Um dos pontos importantes do projeto se refere às questões de direito público, em relação às quais entendia-se, no passado, que a arbitragem só era possível quando autorizada especificamente por lei e, assim mesmo, havia quem a considerasse inconstitucional. A reação ocorreu a partir de 2005, quando ganhamos, no STJ, um Recurso Especial para consagrar a validade da arbitragem entre sociedade de economia mista e empresa comercial, em matéria de eletricidade (REsp 612.439). No ano seguinte, a 1ª Seção a admitiu, em caso de interesse da administração direta e indireta, pelo acórdão que proferiu o ministro Luiz Fux no MS 11.308, tendo posteriormente, a jurisprudência se tornado pacífica. Agora, o projeto de lei encerra toda e qualquer discussão a respeito do assunto, esclarecendo que a convenção de arbitragem deveria ser autorizada pela autoridade competente para firmar acordos ou transação e que o processo não poderia ser confidencial. É uma confirmação da jurisprudência, com esclarecimentos pertinentes a fim de evitar decisões que ocorram sem a devida transparência.

No tocante ao contrato de adesão e o contrato de consumo, o projeto mantém e desenvolve o entendimento da legislação anterior, admitindo que possa haver convenção de arbitragem desde que o aderente tenha efetiva ciência ou concorde com a mesma.

São medidas de proteção à parte mais fraca que se justificam plenamente, pois a convenção de arbitragem é uma cláusula que, em 15 anos, tornou-se comum, mas em relação à qual parte da população não tem os conhecimentos necessários para decidir aceitá-la, especialmente em certos casos ou em determinadas condições.

Mantem-se, assim, a preocupação de dar ao mesmo tempo rapidez e flexibilidade à arbitragem, atendendo-se sempre às condições peculiares de cada caso e ao consensualismo.

Outras disposições importantes tratam das arbitragens multipartes, dos esclarecimentos em relação ao texto da sentença, do adendo à Convenção de Arbitragem, da anulação da decisão arbitral, da homologação da sentença estrangeira e das medidas cautelares. Espera-se que o Congresso mantenha a linha do projeto, não modificando um sistema que funciona bem, sem prejuízo de alguns pequenos acertos úteis ou até necessários.

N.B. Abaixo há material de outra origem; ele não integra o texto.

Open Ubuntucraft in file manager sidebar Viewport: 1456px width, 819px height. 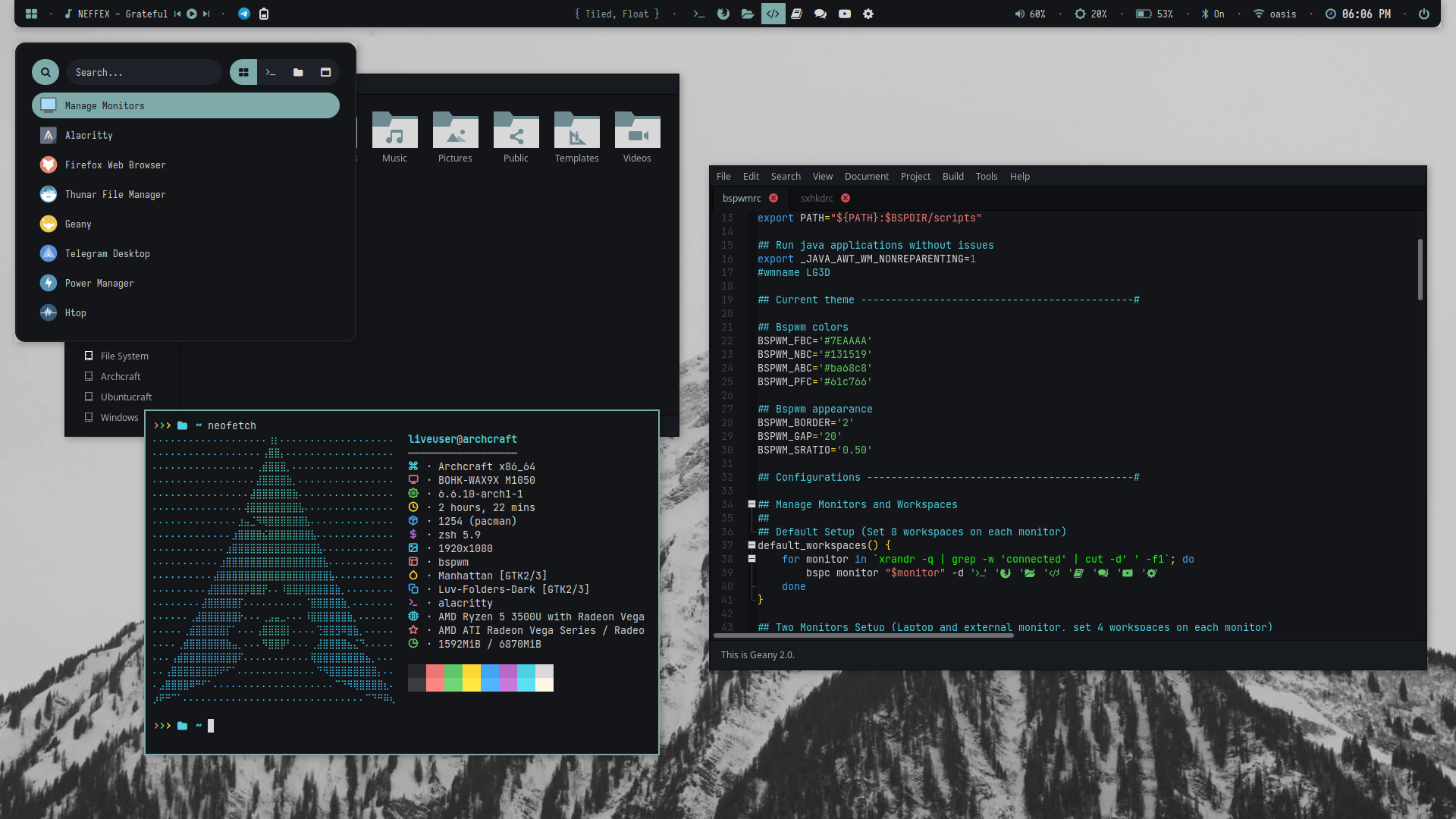126,397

A conclusão é que a arbitragem sairá fortalecida da nova lei, complementando a atual legislação, desfazendo incertezas e permitindo soluções rápidas e eficientes para os litígios, além de ser também o processo arbitral um importante indutor de acordos.

Arnoldo Wald é sócio do escritório Wald e Associados Advogados.

Revista Consultor Jurídico, 14 de outubro de 2013, 13h33

Comentários de leitores

1 comentário

Arbitragem e o Cotidiano Jurídico

Padoan (Assessor Técnico)

A arbitragem é, sim, uma saída, assim como a mediação e a conciliação, para excetuar do Judiciário uma série de causas que tramitam há tempos e, mesmo inócuas à relevância judicial, continuam dando trabalho. Entretanto, é necessário conscientizar-se que, a exemplo do que ocorre no Direito do Consumidor e do Trabalho, deve-se defender absolutamente os "vulneráveis". Exemplo de verdadeiro estupro à Constituição é a última negociação entre farmacêuticos e patrões sobre aumento de salários. Os patrões querem que os farmacêuticos renunciem ao salário retroativo para receber um maior aumento da verba. ISSO É ABSURDO!!! E, o pior, o Ministério do Trabalho chancela o acordo. O salário é direito fundamental, irrenunciável. Ora, não se deve admitir esse tipo de negociação. Destarte, a base da arbitragem deve partir do pressuposto de que o hipossuficiente tem plena proteção de seus direitos, não cabendo ao pacto interferir nesse "mínimo existencial".